Kristine Guillaume is first black woman president of 145-year-old Harvard Crimson newspaper
Harvard junior Kristine Guillaume will serve as president of the Harvard Crimson student newspaper for its 146th year.
The Harvard Crimson announced this week that Harvard junoir Kristine Guillaume will be the next president of the newspaper, making her the first black woman to helm the student paper in its 145 year history.
Guillaume will lead the 146th guard, the term for the paper’s board of executives. The Harvard Crimson was founded in 1873 and is a daily paper run entirely by Harvrd College undergrads.
As president, Guillaume, class of 2020, will be the bridge between the Crimson’s editorial and financial sides. She’ll begin her role as Harvard Crimson president on Jan. 1, 2019, taking over the seat from current Crimson President Derek G. Xiao, class of 2019.
Kristin Guillaume is currently a Central Administration reporter with the Harvard Crimson, during which she’s interviewed university Presidents Drew Faust and Lawrence Bacow. She was part of the team that covered the school’s search for a new president.
She is also one of three Chairs of the Crimson’s Diversity and Inclusivity committee, according to the paper, which is responsible for finding ways to make the newspaper more diverse and “welcoming to students from all backgrounds.”
"It's an incredible honor to have been elected President of the 146," Guillaume said in an email. "I'm excited to take on my new role. The news that I will be the first black woman to lead the Crimson means a lot to me — if my election has validated anyone's experience or validated anyone's belonging in Crimson, then my hard work will be worth it and will continue to be worth it."
Guillaume said she's looking forward to helping the Crimson "push forward into a digital-first era by improving our website so that it can showcase the innovative content that our writers, photographers, and designers produce every day."

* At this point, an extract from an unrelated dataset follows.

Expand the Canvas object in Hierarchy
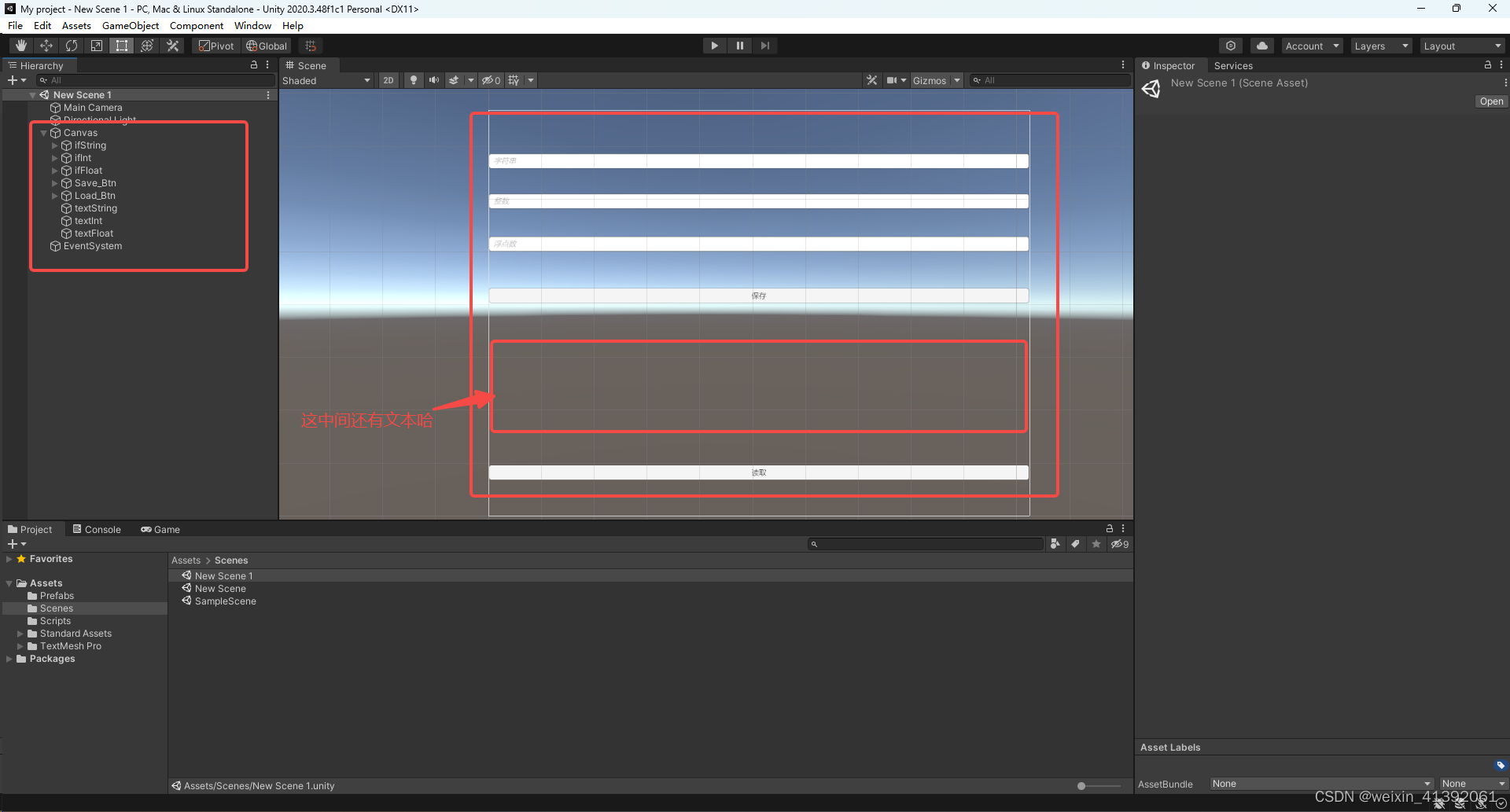Image resolution: width=1510 pixels, height=812 pixels. 44,132
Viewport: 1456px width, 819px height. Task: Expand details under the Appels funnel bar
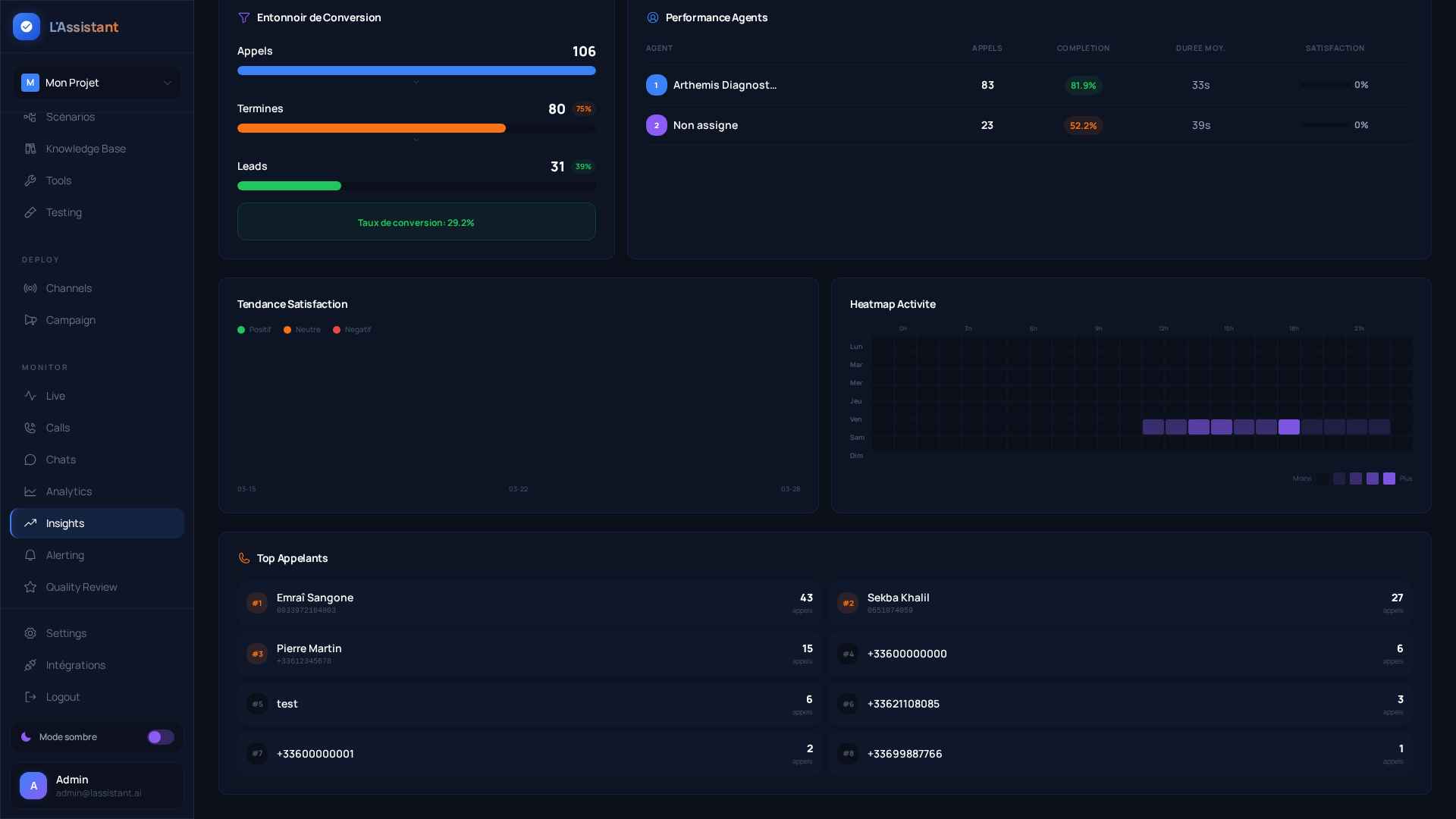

"I also look forward to working with our new Managing Editor Angela Fu and Business Manager to fostering a more inclusive culture at the organization," she added, "where everyone at our organization feels ownership in their work."
As Kristine Guillaume steps into a new, history-making position for the Crimson, she’ll be following other recent strides made in terms of breaking down barriers and celebrating diversity at the university.
In Jan. 2018, Harvard’s Hasty Pudding Theatricals announced that it would allow women to audition begginning in 2019, after nearly 175 years of all-male casts within the world’s third-oldest theater organization. In Sept. 2019, Hasty Pudding added six women performers.
This week, the Crimson reported that the undergraduate members of the Harvard Institute of Politics have elected the first all-female execuive board in more than a decade.
These changes are reflected in Havard faculty, as well. In May, Bridget Terry Long became Harvard Graudate School of Education’s first black woman dean — which Kristine Guillaume reported for the Crimson — and in July, Claudine Gay became the first black woman appointed as dean of the Faculty of Arts and Sciences. Four Harvard University schools are now led by black women, a first in the university’s 382-year history.